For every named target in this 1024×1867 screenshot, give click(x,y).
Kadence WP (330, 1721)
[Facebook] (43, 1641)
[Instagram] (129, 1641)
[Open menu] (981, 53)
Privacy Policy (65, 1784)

· · ·

Look above for the line containing "Kadence WP (330, 1721)"; copy from it through the last line, exactly, and nothing more.

Kadence WP (330, 1721)
[Facebook] (43, 1641)
[Instagram] (129, 1641)
[Open menu] (981, 53)
Privacy Policy (65, 1784)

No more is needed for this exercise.